Intro

Ever since the birth of digital cameras, the ability to edit its image processing pipeline has been held exclusively by the camera manufacturers. Google is trying to change the game with the release of the Camera 2 API for Android. This new program interface will enable developers to input functions into the digital imaging pipeline (Figure 1) to customize and edit features. Just like how we have phones which are 100 million times faster than the Apollo 11’s command module, the digital imaging pipeline can be altered on our phones, once exclusively done by bulky and expensive hardware!

I made an application which runs a user customizable pipeline based on Hakki Can Karaimer’s publication[1] (https://karaimer.github.io/camera-pipeline/). The main objective of this project was to normalize (calibrate) different cameras by calculating the optimal RGGB Channel Vector. Proprietary pipelines built by different phone manufacturers often produced different images under identical scenes, but by calibrating the pipeline, I was able to produce identical images.

Figure 1 Karaimer H.C., Brown M.S. (2016) “A Software Platform for Manipulating the Camera Imaging Pipeline”, European Conference on Computer Vision (ECCV`16), Oct 2016 (https://karaimer.github.io/camera-pipeline/)

Digital Imaging Pipeline

As represented in Figure 1, the Digital Imaging Pipeline is split into 12 different steps; each step represents a function applied to the RAW image. I focused on step 1, 2, 4, and 6 for my app.

Reading Raw Image

After raw data is taken in by the camera sensor, the electronic signals are converted into a grayscale image with a Bayer pattern.

Black Light Subtraction

Black light subtraction is a method of brightening an image by reducing the intensity of the black level. A black level is defined as the level of brightness at the darkest part of the image.

Demosaicing

Usually, in the form of Red Green Green Blue, the Bayer pattern must go through a process called demosaicing before being processed further. This is represented by Stage 4 of the pipeline and requires the green pixels in a four by four matrix to be measured and averaged out.
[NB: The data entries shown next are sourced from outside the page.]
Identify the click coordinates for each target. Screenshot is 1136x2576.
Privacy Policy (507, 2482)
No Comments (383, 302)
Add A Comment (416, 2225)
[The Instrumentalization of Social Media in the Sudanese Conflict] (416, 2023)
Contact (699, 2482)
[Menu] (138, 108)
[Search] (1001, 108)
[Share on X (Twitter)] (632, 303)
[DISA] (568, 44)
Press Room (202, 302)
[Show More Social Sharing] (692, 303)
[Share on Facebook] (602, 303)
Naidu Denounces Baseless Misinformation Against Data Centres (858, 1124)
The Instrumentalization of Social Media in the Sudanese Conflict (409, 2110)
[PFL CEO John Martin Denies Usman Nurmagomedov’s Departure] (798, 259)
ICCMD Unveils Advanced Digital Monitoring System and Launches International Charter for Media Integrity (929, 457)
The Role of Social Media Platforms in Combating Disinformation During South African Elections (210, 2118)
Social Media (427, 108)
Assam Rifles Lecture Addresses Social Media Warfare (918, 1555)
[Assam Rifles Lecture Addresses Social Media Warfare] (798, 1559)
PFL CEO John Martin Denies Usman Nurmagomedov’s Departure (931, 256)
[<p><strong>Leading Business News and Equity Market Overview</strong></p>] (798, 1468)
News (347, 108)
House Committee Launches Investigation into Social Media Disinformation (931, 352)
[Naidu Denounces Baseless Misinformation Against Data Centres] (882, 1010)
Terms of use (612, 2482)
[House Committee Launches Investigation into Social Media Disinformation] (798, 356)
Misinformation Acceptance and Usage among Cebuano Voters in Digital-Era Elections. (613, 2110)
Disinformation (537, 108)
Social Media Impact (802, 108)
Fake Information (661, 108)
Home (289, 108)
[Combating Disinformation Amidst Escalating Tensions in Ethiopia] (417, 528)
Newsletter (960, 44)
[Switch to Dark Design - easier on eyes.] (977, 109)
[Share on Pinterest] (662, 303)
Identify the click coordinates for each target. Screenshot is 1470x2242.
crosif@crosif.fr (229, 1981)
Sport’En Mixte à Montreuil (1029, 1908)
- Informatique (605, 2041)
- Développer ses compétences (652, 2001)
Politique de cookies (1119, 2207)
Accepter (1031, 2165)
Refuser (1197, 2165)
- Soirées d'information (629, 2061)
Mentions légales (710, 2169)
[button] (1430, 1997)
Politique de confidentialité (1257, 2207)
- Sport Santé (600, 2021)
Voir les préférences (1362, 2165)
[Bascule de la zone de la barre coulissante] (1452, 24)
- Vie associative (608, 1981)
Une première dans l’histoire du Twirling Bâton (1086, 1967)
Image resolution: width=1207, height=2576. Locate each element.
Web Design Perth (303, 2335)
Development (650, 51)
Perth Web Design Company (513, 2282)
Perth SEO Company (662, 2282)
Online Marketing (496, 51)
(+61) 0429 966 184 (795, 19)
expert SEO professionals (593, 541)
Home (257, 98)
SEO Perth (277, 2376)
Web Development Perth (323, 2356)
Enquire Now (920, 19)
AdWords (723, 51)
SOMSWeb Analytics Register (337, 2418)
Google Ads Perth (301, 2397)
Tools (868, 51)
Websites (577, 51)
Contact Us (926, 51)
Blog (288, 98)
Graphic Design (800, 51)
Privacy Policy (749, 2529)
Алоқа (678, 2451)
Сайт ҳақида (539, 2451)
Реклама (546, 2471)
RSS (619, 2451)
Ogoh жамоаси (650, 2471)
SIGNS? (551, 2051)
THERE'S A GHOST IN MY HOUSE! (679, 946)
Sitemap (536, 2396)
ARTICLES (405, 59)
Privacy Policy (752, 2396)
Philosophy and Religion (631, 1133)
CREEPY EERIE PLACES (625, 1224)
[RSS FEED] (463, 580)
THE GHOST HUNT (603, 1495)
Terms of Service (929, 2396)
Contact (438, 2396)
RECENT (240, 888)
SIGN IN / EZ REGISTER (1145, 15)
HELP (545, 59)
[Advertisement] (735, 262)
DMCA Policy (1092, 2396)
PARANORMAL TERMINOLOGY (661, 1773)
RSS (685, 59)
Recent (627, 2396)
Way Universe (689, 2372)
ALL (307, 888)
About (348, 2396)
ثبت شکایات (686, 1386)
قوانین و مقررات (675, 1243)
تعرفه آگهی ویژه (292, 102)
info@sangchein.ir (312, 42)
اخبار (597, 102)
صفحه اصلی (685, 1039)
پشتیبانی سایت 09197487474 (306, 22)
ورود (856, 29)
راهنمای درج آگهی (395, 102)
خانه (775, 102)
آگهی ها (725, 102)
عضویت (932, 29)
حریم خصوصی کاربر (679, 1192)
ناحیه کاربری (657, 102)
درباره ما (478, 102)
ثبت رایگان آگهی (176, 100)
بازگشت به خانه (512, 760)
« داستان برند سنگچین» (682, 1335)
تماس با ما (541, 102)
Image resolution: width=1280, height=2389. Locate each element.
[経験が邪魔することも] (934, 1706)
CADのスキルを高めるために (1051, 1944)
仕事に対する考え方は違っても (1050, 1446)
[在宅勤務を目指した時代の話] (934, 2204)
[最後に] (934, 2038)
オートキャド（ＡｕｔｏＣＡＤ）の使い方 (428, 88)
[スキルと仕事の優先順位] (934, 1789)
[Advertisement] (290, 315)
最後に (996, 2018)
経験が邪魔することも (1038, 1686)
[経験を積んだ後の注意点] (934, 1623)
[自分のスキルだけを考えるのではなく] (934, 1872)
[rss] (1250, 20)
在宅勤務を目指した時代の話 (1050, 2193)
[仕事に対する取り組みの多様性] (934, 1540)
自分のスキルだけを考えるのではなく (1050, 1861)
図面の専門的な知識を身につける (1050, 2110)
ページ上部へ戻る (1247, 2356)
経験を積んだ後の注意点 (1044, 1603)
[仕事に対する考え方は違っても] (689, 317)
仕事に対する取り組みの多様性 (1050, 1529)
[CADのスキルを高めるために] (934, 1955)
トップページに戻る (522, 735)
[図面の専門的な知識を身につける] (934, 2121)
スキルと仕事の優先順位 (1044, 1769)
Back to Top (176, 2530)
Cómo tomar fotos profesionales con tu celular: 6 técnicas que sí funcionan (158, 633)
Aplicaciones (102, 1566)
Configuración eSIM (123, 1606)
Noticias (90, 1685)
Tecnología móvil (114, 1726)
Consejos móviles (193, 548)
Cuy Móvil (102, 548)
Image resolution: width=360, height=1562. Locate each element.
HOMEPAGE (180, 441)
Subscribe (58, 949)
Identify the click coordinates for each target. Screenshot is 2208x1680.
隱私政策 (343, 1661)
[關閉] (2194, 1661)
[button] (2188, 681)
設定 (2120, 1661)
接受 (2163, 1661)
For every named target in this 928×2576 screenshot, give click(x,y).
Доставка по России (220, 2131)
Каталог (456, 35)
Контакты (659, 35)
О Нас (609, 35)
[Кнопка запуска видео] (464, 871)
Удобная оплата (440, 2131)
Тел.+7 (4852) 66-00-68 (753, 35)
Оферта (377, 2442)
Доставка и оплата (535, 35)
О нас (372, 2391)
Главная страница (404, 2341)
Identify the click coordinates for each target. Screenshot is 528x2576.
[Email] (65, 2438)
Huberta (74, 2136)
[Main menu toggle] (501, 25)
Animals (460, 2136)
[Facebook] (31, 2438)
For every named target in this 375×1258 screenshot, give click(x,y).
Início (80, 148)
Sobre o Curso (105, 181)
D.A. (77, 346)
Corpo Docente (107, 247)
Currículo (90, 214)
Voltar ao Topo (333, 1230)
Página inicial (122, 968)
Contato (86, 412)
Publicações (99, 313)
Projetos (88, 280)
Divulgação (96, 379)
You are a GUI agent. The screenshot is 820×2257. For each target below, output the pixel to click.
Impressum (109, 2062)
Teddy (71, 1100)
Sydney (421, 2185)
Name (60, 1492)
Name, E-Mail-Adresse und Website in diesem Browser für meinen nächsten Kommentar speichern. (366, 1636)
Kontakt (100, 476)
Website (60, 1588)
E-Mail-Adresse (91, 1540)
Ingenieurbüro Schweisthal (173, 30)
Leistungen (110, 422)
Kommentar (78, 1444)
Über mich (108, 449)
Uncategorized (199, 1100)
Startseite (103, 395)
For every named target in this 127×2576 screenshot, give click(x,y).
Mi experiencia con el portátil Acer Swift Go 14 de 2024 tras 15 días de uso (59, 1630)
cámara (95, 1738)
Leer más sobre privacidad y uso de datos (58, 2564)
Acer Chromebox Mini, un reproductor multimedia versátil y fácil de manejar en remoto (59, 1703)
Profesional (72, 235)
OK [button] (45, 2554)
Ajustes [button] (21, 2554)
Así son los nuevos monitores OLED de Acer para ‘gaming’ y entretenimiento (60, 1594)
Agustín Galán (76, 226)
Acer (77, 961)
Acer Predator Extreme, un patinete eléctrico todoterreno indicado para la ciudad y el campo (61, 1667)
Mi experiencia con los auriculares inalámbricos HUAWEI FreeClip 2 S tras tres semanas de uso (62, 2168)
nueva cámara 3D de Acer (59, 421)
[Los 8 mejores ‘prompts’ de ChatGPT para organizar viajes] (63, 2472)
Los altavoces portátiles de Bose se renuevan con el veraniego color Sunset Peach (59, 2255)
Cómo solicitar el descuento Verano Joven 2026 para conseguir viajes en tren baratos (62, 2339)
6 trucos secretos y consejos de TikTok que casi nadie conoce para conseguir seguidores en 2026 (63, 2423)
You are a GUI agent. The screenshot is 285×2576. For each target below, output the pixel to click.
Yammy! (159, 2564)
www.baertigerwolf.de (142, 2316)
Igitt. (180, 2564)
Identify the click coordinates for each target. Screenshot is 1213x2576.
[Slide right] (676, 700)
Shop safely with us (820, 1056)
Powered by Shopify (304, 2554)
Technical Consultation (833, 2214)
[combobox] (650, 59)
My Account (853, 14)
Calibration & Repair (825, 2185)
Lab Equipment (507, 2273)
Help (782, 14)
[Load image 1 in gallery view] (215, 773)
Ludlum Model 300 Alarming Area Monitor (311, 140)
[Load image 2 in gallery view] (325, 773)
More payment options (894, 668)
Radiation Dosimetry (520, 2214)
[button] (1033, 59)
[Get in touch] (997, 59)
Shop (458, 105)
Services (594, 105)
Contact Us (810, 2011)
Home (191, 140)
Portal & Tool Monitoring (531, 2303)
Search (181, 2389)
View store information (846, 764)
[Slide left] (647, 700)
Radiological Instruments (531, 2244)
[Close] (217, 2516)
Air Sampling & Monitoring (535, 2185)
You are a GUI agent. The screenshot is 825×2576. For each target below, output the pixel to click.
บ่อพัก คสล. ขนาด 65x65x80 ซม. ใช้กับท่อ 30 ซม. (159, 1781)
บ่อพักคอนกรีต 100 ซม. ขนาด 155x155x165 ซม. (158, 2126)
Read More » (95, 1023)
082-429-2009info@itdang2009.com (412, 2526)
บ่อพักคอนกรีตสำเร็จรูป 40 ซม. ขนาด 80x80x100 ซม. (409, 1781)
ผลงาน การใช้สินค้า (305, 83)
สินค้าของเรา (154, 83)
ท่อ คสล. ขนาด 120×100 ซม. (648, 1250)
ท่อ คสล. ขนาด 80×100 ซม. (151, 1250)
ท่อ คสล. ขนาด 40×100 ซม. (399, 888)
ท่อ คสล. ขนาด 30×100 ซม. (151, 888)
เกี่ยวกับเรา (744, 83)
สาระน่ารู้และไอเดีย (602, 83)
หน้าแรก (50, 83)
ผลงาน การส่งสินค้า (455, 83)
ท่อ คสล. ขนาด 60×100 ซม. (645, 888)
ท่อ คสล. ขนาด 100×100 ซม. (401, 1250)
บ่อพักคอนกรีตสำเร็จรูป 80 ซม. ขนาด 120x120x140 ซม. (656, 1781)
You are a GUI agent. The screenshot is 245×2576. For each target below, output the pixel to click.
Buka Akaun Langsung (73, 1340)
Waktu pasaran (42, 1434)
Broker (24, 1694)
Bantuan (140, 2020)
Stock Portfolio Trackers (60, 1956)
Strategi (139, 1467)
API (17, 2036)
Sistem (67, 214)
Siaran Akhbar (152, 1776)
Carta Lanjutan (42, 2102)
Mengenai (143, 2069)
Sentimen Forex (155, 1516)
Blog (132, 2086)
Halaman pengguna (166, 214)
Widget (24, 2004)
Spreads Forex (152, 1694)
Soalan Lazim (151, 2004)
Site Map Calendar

I used OpenCV to accomplish this.

Figure 2 Use this image to show demosaicing http://www.ok.sc.e.titech.ac.jp/~ymonno/researches.html

White Balancing

The user selects the white area and the app calculates the RGGB Vector value required to make the selected region white. This value is applied to the entire RAW image to white balance. This process forces the selected region to have identical Red, Green, and Blue pixels values.

Figure 3 Raw Image with gamma correction (Left/Stage 1), Black Light Substraction (Middle/Stage 2), White Balance (Right/Stage 6)

Other Abilities

  • Auto Focus

  • Manual Focus

  • Preset White Balance Profiles

  • Manual White Balance (User selects white area)

  • Preset Scene Modes

  • Raw capture

  • Manual ISO

  • Manual Shutter Speed

  • Intervalometer (Supports RAW)

  • Manual Colour Transformation Matrix

Applications

Computer Vision: This default process isn’t always preferred for uses in computer vision or medical imaging. It is particularly important in computer vision where it is extremely crucial for objects to be recognized, identified, and properly labelled. An image ran through a typical pipeline can be mildly useful for computer vision, but with pipeline manipulation, the chances of recognition are greatly increased. For example, an object that blends in with the environment can be recognized easier if the Tone Curve Application (Step 10) of the pipeline can be altered to contrast the differences.

Medical Imaging: Along the same lines of computer vision, medical imaging can benefit greatly from pattern recognition. According to “Spectral Response of Silicon Image Sensors” by Arnaud Darmont April 2009, CMOS sensors typically found in our phones can actually see higher and lower wavelengths than the human eyes. By omitting or altering the typical imaging pipeline, we may be able to use various silicon-sensitive wavelengths to diagnose illnesses.

Aesthetic Photography: Post-shoot photograph manipulation has been around for years but unfortunately it has been accessible to very few people. Many applications nowadays are able to manipulate photos by adding filters or mechanisms to make them look more appealing or by editing RAW files in post-shoot. As it turns out, the most popular filters occur naturally in nature and can be easily found by simply removing or altering a step in the pipeline. For example, Natural Vignetting; In step 3 of the pipeline, light (or the lack thereof) is automatically compensated for through lens correction. Due to smartphones having a low aperture, this step typically adds exposure to the edges of the photo to match the exposure in the centre. Unknowingly to many of the people posting Instagram pictures, the vignette does not require post-shoot alterations, it only needs to be omitted by the pipeline.

Acknowledgements

This project would have been impossible without the expert knowledge of Michael S. Brown, Hakki Can Karaimer, and Abdelrahman Kamel.

I would also like to thank the Lassonde School of Engineering at York University by letting me present this project at the Lassonde Research Conference with the Lassonde Undergraduate Research Award.